Rechnen wir einmal nach. Ein neuer Golf VI mit einem Benzinmotor mit 1,4 Litern Hubraum verbraucht 6,4 Liter Benzin auf 100 Kilometer. Bei einer Jahresfahrleistung von 12.000 Kilometern sind das 768 Liter Benzin pro Jahr, was bedeutet, dass 1.790 Kilogramm CO2 durch den Auspuff strömen. Auf der Basis der 25.000 Kilowattstunden Energie, die für die Produktion verwendet werden, kommt man bei einer plausiblen Aufteilung in Strom und Brennstoffe (50 Prozent Strom aus dem deutschen Erzeugungsmix mit 40 Prozent Wirkungsgrad sowie 50 Prozent Brennstoffe, die mit Verlusten von fünf Prozent bereitgestellt werden) zu einem CO2-Ausstoß für die Produktion von 10.790 Kilogramm oder 1.199 Kilogramm pro Jahr – vorausgesetzt der Neuwagen läuft auch neun Jahre.

Umgerechnet auf das einzelne Lebensjahr werden damit durch die Produktion 67 Prozent dessen an CO2 ausgestoßen, was der neue Motor im laufenden Verkehr emittiert.

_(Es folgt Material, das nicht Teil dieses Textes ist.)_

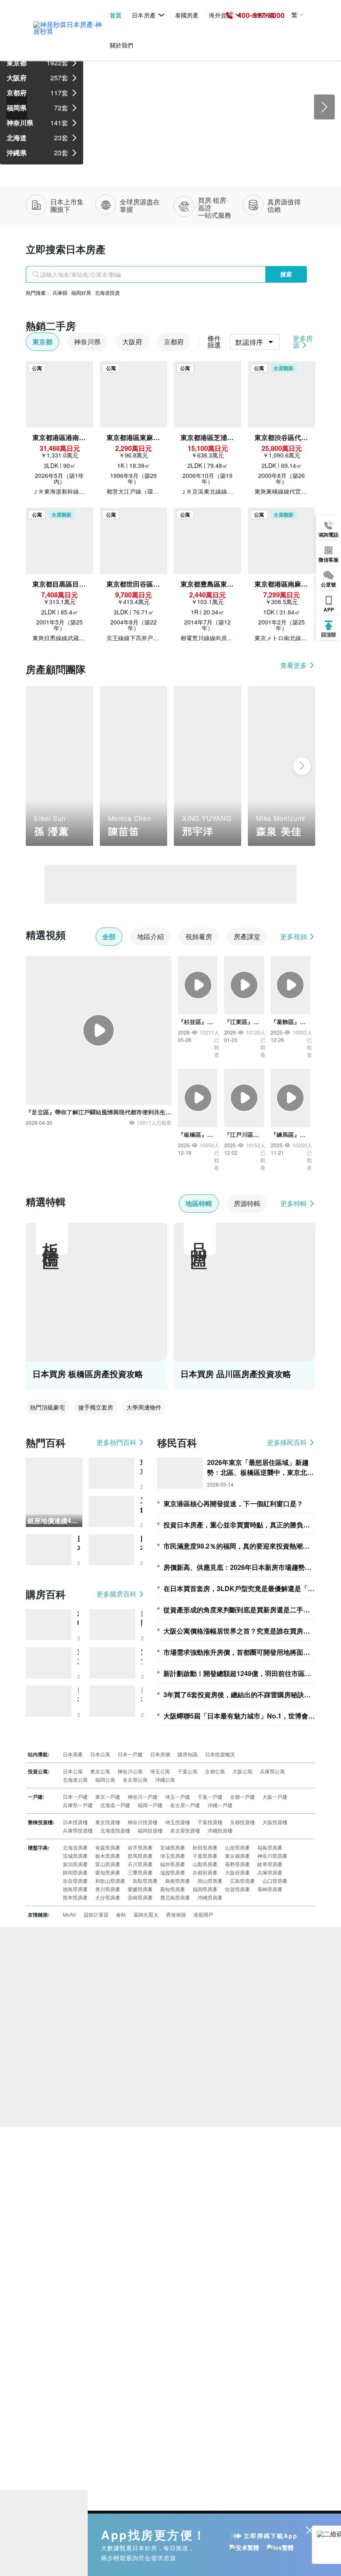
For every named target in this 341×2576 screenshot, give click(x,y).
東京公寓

Ersetzt man nun ein altes Auto durch den neuen Golf, so hilft das der Umwelt genau dann, wenn der Spritverbrauch des alten Autos um mehr als 67 Prozent über dem Spritverbrauch des neuen Golf lag. Das mag im Einzelfall so sein, wenn der neue Golf ein Sprit schluckendes Modell der Oberklasse ersetzt. Beim Ersatz eines Autos ähnlicher Größenordnung kann die Einsparung indes nicht zustande kommen, denn nirgends gab und gibt es Einspareffekte für den Spritverbrauch in der notwendigen Größenordnung.

Beim Golf selbst gab es überhaupt keine Einsparung. Der vor zehn Jahren produzierte Golf IV mit 1,4 Litern Hubraum verbrauchte die gleichen 6,4 Liter Benzin je 100 Kilometer wie ein nagelneuer Golf VI mit demselben Hubraum. Der Effizienzgewinn des Motors ist nämlich in ein höheres Gewicht statt einen niedrigeren Verbrauch umgesetzt worden. Der Ersatz des alten Golf durch einen neuen bedeutet folglich einen Zuwachs des CO2-Ausstoßes um etwa zwei Drittel.

Man kann die Rechnung fast nach Belieben variieren, und doch kommt nichts anderes heraus. Selbst wenn die jährliche Fahrleistung mit 20.000 Kilometern und die Lebensdauer des Neuwagens mit 15 Jahren angesetzt wird, liegt der kritische Prozentsatz für den Mehrverbrauch des Altwagens gegenüber dem Golf VI immer noch bei 24 Prozent. Bei Fahrzeugen gleicher Klasse dürfte auch dieser Prozentsatz in den seltensten Fällen erreicht werden. Noch viel deutlicher wird die Rechnung bei den Oberklassewagen. Hier lohnt sich der Ersatz eines alten durch ein neues Auto erst recht nicht, weil der Energieverbrauch bei der Produktion im Verhältnis zum Spritverbrauch dort eher noch höher ist als bei kleinen Fahrzeugen.

Wie man es auch dreht und wendet: Bei allen auch nur halbwegs plausiblen Konstellationen steigt der CO2-Ausstoß, wenn man ein altes Auto abwrackt und durch ein neues einer ähnlichen Größenklasse ersetzt. Auch unter Umweltgesichtspunkten sollten wir also nicht unsere Altautos abwracken – sondern den entsprechenden Teil des Konjunkturpakets.

Hans-Werner Sinn
Professor für Nationalökonomie und Finanzwissenschaft
Präsident des ifo Instituts

Erschienen unter dem Titel „Abenteuerliche Wegwerflogik“, WirtschaftsWoche, Nr. 6, 2. Februar 2009, S. 48.